Auf meinem Weg nach draußen blieb ich am Empfangstresen stehen, um die Entlassungspapiere zu unterschreiben. Ein paar der Schwestern malten gerade lustige Kommentare und Figuren auf den Gips, als mich jemand von hinten am Ellbogen packte. „Luna.“
Der Geruch war unverwechselbar – immer wieder war er mir in meinen Albträumen in die Nase gekrochen. Ich wirbelte herum und stieß mit der flachen Hand gegen die Brust des Mannes, der mich so unwirsch gepackt hatte. „Wage es ja nicht, mich noch mal anzufassen!“, schrie ich Joshua ins Gesicht.
„Beruhige dich, Luna!“, versuchte er mich mit erhobenen Händen zu beschwichtigen. „Du bist ja gleich auf hundertachtzig. Vielleicht solltest du mal einen Termin beim Seelenklempner machen.“
„Ach ja? Und vielleicht solltest du jetzt machen, dass du schleunigst Land gewinnst, bevor ich deinen Schniedelwutz noch einmal mit einem Elektroschocker toaste, du kleines Stück Scheiße!“ Joshua schien sich über meine Aufregung zu amüsieren – zumindest vermittelte sein Grinsen diesen Eindruck. Nur mit Mühe konnte ich dem Verlangen widerstehen, ihm auf der Stelle meinen Gipsarm ins Gesicht zu rammen. „Ich möchte nur mit dir reden, Luna. In den letzten Tagen hast du nämlich mehr als einmal bewiesen, dass du würdig bist, ein Mitglied der Serpent Eyes zu sein. Also wollte ich dir vorschlagen, dich unserem Rudel anzuschließen. Ich kann mir nämlich nicht vorstellen, dass du für immer eine Insoli bleiben willst. Nicht in diesen Zeiten …“
„Es ist mir scheißegal, was du dir vorstellen kannst!“, schnauzte ich ihn an und wandte mich wieder der Krankenschwester hinter dem Empfangstresen zu. „Vielen Dank für alles, Schwester! Ich gehe jetzt und besorge mir ein Taxi. Wenn dieser Schleimbeutel mir folgen sollte, dann rufen Sie bitte sofort den Sicherheitsdienst, ja?“
Joshua schlich mir trotzdem nach. Als er aber merkte, dass ich nicht stehen bleiben und mit ihm reden würde, packte er meinen gesunden Arm und riss mich herum.
„Bist du etwa taub? Nimm gefälligst deine Dreckspfoten weg!“, explodierte ich.

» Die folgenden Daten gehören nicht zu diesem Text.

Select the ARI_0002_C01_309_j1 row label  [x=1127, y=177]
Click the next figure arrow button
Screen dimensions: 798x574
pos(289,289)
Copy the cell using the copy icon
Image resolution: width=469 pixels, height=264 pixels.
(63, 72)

„Verdammt noch mal! Jetzt hör langsam auf mit dem Theater, Luna!“, schnaubte er. „Anscheinend kapierst du nicht, worum es geht. Ich biete dir gerade die Möglichkeit an, ein normales Leben zu führen. Ein Leben, bei dem du dich nicht dauernd umschauen und auf der Hut sein musst. Es ist wahrscheinlich deine einzige Chance!“ Mit schmalen Augen versuchte er, mich zu dominieren. „Schließ dich unserem Rudel an, Luna“, raunte er, aber ich hielt seinem Blick stand.
„Würde ich dann dir gehören?“, fragte ich.
„Natürlich“, antwortete er feixend. „Ich bin der Rudelführer der Serpent Eyes in Nocturne. Alles, was ich berühre, gehört mir.“
„Wenn das so ist“, erwiderte ich mit einem selbstbewussten Lächeln, „bin ich nicht an einer Mitgliedschaft in deinem Karnevalsverein interessiert.“
„Ich könnte dich mit Gewalt nehmen“, drohte Joshua, und ich spürte, wie er mich mit seinem dominanten Blick in die Knie zu zwingen versuchte.
„Nur zu, wenn du dich traust!“, forderte ich ihn mit gebleckten Zähnen heraus. Sprachlos wich er zurück und glotzte mich entgeistert an. Nachdem ein paar Sekunden vergangen waren, ohne dass er Anstalten machte, seine Drohung in die Tat umzusetzen, wusste ich, dass er mir nichts mehr anhaben konnte. Nach fünfzehn Jahren war ich endlich frei! Durch meinen Triumph ermutigt, drehte ich mich um und streckte den Arm aus, um ein Taxi heranzuwinken. Nur eine Sekunde später packte mich Joshua an der Schulter und riss mich erneut herum.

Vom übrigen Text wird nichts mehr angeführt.